_Task to carry out_
Check each line of the data for "Custom", and copy the ones that have it.

_Stored records_
-- -- --
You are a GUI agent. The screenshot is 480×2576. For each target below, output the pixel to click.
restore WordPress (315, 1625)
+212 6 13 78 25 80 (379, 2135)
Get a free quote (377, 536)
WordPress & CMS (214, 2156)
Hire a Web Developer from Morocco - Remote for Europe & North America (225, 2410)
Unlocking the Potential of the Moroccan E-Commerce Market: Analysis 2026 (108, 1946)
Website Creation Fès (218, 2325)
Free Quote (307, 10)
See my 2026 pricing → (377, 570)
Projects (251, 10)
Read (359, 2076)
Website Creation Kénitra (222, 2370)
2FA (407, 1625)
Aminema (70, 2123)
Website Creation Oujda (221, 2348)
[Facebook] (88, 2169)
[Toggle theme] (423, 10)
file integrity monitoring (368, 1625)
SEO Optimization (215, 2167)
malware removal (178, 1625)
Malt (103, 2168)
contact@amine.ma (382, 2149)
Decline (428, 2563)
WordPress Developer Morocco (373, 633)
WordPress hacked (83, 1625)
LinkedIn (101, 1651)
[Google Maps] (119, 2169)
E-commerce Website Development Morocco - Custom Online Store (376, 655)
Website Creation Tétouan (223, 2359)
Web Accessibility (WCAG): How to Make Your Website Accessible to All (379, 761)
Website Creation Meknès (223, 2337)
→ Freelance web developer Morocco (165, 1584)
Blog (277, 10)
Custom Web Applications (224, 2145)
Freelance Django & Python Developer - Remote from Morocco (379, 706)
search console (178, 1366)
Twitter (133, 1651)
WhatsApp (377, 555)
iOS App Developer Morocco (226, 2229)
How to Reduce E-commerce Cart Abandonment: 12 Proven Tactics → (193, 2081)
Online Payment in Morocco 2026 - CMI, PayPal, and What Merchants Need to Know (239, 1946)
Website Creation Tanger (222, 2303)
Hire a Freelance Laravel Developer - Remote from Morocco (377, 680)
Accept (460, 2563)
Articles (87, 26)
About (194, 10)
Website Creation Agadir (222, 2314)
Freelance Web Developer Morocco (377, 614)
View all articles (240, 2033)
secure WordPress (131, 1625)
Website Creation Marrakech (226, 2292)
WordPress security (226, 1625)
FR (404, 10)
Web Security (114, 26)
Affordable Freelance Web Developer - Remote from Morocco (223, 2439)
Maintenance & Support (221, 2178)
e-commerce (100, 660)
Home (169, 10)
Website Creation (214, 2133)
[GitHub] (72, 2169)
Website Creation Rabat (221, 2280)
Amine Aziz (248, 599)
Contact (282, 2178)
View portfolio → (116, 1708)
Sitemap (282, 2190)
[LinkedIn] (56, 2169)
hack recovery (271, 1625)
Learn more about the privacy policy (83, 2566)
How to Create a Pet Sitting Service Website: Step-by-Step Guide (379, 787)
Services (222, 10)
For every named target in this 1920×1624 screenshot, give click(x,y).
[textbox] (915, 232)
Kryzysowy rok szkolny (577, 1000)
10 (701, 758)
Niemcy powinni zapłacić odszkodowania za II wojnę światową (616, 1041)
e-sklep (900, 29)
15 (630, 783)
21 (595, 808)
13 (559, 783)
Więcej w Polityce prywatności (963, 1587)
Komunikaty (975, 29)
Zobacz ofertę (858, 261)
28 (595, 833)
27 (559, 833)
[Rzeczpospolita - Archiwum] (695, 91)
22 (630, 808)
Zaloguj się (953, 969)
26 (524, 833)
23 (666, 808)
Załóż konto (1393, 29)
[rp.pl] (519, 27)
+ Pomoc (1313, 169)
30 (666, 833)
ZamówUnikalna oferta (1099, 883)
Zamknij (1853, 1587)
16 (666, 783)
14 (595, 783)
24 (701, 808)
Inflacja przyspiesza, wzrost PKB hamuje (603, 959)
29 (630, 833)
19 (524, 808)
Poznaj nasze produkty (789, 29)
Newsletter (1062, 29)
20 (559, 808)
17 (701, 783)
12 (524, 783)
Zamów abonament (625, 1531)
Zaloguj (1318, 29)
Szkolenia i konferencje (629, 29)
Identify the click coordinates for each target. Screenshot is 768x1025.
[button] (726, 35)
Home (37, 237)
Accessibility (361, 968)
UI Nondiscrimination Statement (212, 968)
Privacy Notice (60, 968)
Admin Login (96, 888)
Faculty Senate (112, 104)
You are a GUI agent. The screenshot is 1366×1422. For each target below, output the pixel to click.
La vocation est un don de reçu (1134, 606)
-- -- --
_Answer to the problem_
E-commerce Website Development Morocco - Custom Online Store (376, 655)
Custom Web Applications (224, 2145)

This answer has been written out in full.